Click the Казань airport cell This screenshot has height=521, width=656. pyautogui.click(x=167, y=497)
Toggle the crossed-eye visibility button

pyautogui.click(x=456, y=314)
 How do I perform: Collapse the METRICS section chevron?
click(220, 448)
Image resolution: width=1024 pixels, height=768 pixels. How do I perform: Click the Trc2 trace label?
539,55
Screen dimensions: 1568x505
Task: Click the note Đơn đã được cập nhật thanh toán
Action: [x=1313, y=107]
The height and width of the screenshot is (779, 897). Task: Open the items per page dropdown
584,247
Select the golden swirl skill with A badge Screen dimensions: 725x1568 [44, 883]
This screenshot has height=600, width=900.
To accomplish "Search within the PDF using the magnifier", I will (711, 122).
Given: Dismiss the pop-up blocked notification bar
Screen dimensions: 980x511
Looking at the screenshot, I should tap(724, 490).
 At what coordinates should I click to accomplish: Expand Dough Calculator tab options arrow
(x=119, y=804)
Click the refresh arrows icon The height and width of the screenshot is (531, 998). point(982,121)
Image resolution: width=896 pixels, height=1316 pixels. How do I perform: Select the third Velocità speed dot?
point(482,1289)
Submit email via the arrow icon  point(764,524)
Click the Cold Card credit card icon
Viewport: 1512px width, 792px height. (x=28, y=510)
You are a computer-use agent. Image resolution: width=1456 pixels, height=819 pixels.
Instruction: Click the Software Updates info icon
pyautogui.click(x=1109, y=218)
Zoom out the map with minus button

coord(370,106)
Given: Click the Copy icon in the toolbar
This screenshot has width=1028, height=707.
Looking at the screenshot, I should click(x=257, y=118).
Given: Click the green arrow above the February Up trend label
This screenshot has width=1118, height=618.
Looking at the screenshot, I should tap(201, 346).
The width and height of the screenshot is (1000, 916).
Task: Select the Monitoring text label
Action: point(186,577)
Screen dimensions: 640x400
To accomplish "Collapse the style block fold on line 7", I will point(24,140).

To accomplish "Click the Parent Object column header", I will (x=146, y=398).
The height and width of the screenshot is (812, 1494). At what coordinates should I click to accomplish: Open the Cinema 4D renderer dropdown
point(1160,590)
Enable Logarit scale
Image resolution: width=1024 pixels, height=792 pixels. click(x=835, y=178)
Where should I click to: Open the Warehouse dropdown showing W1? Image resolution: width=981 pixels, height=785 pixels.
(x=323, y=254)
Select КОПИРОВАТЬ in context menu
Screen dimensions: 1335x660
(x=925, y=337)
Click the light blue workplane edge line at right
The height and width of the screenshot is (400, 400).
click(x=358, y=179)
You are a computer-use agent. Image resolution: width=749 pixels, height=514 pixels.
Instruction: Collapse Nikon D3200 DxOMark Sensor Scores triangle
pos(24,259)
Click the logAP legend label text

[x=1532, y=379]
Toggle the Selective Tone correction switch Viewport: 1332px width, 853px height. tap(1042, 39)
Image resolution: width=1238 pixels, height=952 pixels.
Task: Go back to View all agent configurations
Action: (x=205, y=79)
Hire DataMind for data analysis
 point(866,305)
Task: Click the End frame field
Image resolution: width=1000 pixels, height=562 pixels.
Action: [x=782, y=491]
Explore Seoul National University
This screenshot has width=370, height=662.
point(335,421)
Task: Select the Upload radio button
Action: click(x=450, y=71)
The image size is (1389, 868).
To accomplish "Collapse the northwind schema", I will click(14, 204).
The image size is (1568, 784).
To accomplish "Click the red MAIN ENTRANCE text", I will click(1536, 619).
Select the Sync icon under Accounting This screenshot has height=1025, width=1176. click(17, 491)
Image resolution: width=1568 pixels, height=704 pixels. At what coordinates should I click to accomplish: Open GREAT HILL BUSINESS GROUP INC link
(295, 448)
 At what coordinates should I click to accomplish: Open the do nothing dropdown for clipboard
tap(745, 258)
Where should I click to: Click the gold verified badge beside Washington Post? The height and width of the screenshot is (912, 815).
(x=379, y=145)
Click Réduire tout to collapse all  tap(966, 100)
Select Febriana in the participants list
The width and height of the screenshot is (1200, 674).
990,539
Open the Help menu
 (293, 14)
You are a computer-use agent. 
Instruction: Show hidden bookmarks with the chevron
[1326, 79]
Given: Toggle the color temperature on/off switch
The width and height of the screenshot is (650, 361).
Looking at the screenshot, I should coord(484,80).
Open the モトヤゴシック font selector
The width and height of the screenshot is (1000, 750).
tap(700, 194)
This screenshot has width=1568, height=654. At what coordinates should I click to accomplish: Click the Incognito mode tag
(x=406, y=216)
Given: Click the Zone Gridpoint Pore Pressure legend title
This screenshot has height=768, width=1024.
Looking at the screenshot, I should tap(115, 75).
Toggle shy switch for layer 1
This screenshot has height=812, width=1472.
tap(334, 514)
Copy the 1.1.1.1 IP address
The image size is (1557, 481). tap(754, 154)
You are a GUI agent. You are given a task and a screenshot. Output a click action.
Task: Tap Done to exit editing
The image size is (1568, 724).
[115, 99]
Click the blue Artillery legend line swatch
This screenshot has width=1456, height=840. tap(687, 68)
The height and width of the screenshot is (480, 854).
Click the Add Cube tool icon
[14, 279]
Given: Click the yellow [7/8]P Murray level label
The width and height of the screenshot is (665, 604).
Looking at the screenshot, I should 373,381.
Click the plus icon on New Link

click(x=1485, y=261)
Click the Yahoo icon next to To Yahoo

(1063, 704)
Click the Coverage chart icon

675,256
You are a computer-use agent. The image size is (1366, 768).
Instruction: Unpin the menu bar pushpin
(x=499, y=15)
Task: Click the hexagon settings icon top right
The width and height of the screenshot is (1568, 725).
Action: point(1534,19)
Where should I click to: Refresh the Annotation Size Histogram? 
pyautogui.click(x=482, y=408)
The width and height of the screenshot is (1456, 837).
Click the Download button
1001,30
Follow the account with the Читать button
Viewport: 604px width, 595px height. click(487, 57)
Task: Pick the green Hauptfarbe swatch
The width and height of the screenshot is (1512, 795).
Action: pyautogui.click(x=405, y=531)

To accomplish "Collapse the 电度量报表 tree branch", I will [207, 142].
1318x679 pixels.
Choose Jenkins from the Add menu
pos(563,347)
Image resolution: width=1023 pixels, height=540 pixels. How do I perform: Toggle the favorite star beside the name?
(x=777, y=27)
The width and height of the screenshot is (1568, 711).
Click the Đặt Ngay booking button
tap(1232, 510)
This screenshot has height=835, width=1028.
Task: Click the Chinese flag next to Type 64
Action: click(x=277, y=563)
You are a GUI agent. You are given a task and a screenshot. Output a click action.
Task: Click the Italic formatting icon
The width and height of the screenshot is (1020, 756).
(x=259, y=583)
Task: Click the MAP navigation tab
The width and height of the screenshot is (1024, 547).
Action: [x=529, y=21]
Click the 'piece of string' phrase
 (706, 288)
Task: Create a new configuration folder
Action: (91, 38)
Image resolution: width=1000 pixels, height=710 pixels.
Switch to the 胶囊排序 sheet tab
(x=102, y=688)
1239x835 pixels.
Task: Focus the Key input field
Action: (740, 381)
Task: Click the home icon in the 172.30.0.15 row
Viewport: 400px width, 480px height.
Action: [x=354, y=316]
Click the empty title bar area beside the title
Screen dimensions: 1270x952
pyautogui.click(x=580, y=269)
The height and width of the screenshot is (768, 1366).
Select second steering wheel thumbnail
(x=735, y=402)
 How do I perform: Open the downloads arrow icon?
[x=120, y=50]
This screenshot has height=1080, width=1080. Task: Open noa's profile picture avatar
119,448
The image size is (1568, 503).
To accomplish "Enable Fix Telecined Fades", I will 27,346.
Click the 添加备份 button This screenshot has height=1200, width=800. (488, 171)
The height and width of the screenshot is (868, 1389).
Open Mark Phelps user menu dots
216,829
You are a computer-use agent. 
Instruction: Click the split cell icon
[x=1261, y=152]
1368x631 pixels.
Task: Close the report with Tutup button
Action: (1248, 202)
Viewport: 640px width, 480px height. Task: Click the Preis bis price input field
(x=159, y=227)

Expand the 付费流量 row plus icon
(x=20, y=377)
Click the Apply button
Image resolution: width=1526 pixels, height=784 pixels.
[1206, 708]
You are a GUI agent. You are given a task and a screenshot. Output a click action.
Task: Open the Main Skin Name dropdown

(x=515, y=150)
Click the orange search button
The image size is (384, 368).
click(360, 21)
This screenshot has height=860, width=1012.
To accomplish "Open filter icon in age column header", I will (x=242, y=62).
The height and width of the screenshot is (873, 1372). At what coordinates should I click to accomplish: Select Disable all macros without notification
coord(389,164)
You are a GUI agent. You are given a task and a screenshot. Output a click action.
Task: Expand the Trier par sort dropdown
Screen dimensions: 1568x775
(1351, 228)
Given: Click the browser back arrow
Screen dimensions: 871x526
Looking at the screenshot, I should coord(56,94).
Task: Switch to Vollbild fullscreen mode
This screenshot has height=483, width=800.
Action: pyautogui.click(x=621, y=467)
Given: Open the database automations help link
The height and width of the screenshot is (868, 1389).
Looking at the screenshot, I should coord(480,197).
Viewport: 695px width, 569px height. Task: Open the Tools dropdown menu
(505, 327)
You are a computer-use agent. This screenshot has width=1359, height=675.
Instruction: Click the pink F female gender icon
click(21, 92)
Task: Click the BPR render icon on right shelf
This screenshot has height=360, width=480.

■ WHAT NEEDS TO BE DONE ■
Format the items from the line containing "You are a computer-use agent. Image resolution: width=749" through the line containing "Action: click(x=450, y=71)" as a JSON list of strings, one string per line, leaving out blank lines.

■ TASK RESULT ■
[
  "You are a computer-use agent. Image resolution: width=749 pixels, height=514 pixels.",
  "Instruction: Collapse Nikon D3200 DxOMark Sensor Scores triangle",
  "pos(24,259)",
  "Click the logAP legend label text",
  "[x=1532, y=379]",
  "Toggle the Selective Tone correction switch Viewport: 1332px width, 853px height. tap(1042, 39)",
  "Image resolution: width=1238 pixels, height=952 pixels.",
  "Task: Go back to View all agent configurations",
  "Action: (x=205, y=79)",
  "Hire DataMind for data analysis",
  " point(866,305)",
  "Task: Click the End frame field",
  "Image resolution: width=1000 pixels, height=562 pixels.",
  "Action: [x=782, y=491]",
  "Explore Seoul National University",
  "This screenshot has width=370, height=662.",
  "point(335,421)",
  "Task: Select the Upload radio button",
  "Action: click(x=450, y=71)"
]